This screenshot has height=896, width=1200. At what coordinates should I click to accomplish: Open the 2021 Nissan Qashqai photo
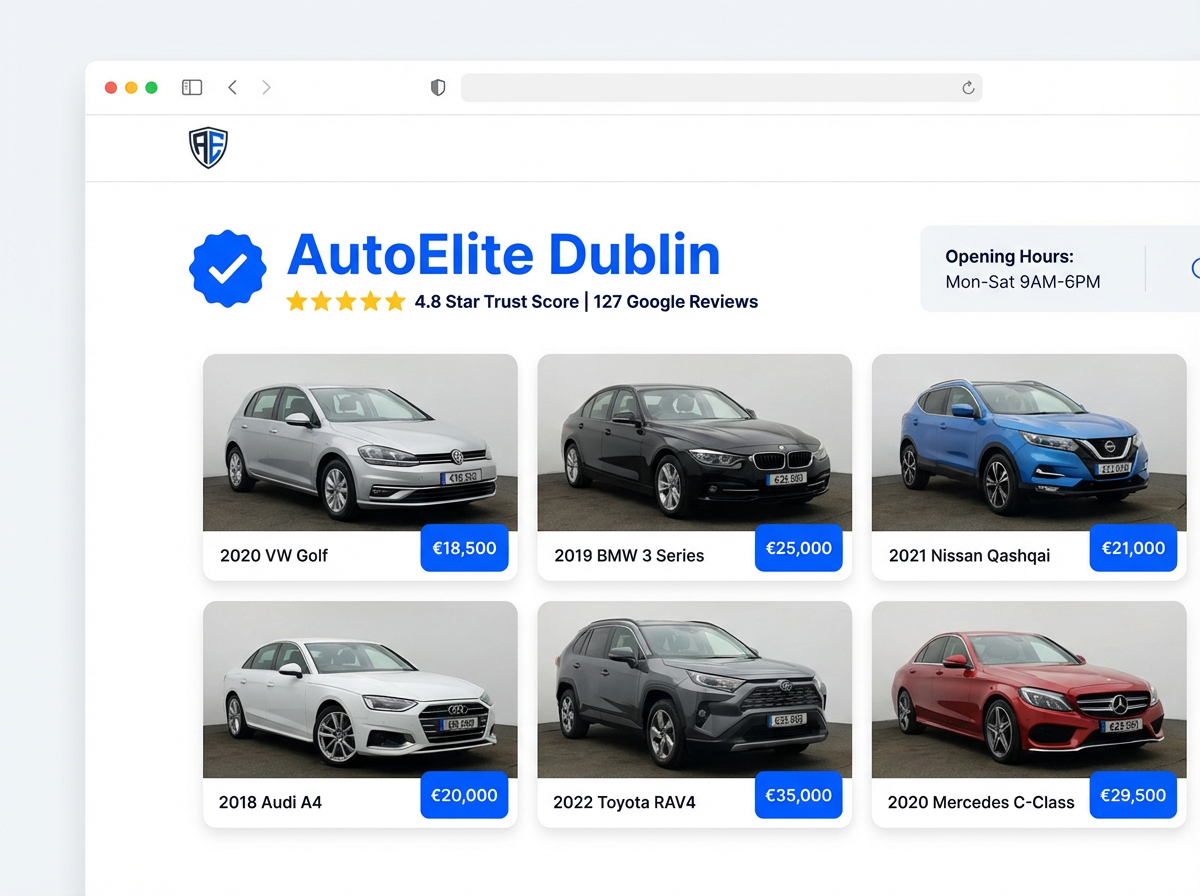click(x=1028, y=442)
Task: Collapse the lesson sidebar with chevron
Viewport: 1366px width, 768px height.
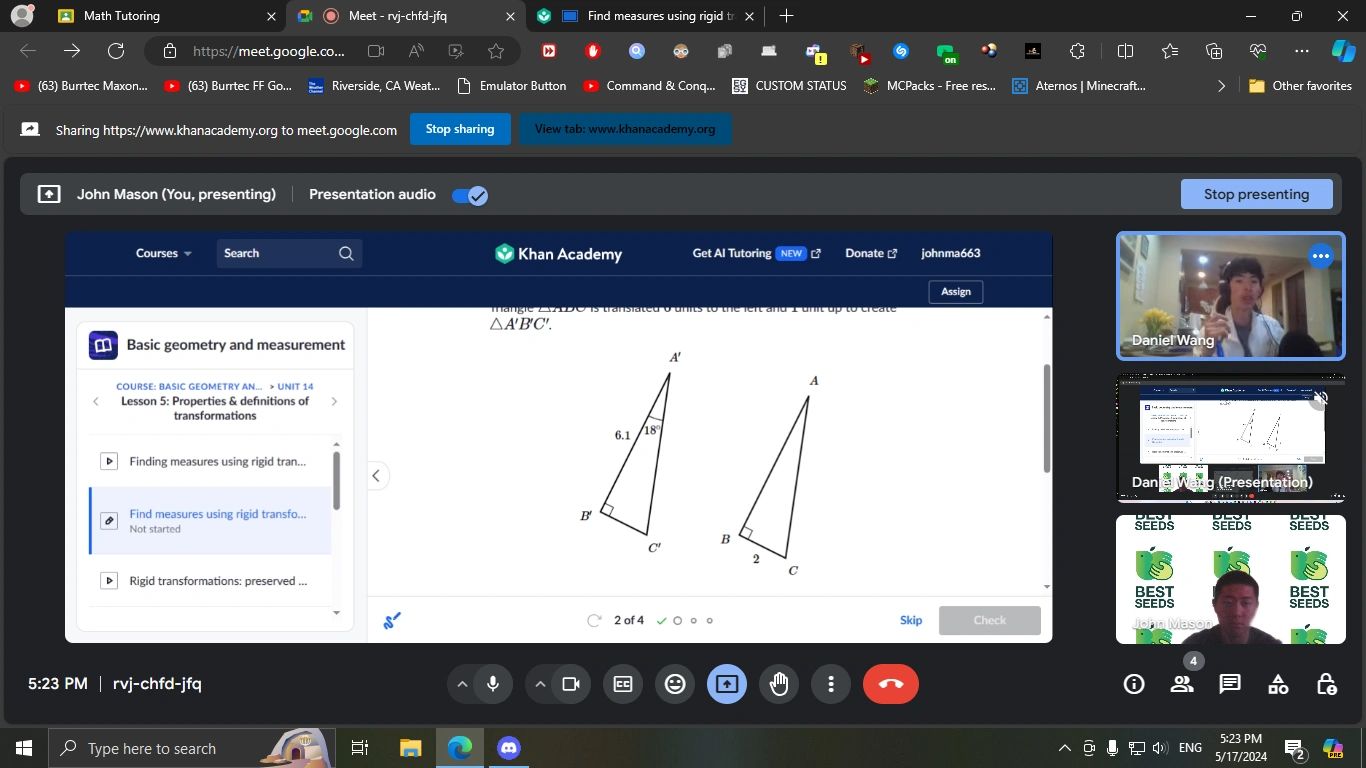Action: point(376,476)
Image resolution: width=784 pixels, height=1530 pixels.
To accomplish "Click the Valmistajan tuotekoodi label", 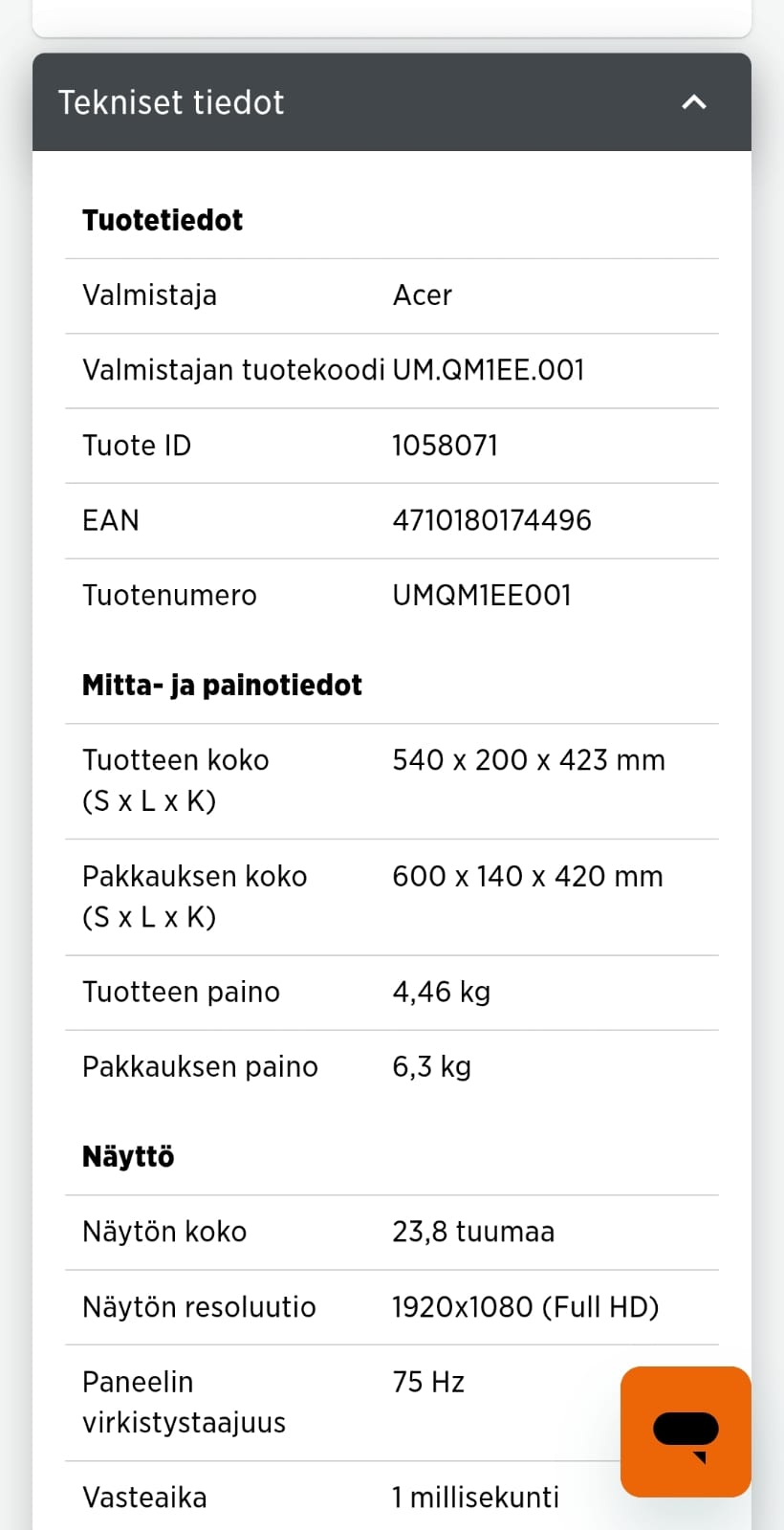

Task directions:
Will you set down the records word for word while leaving out every picture?

Your response:
This screenshot has height=896, width=1200. At what coordinates should I click to accomplish: Open the 2021 Nissan Qashqai photo
click(x=1028, y=442)
Task: Collapse the lesson sidebar with chevron
Viewport: 1366px width, 768px height.
Action: point(376,476)
Image resolution: width=784 pixels, height=1530 pixels.
To accomplish "Click the Valmistajan tuotekoodi label", 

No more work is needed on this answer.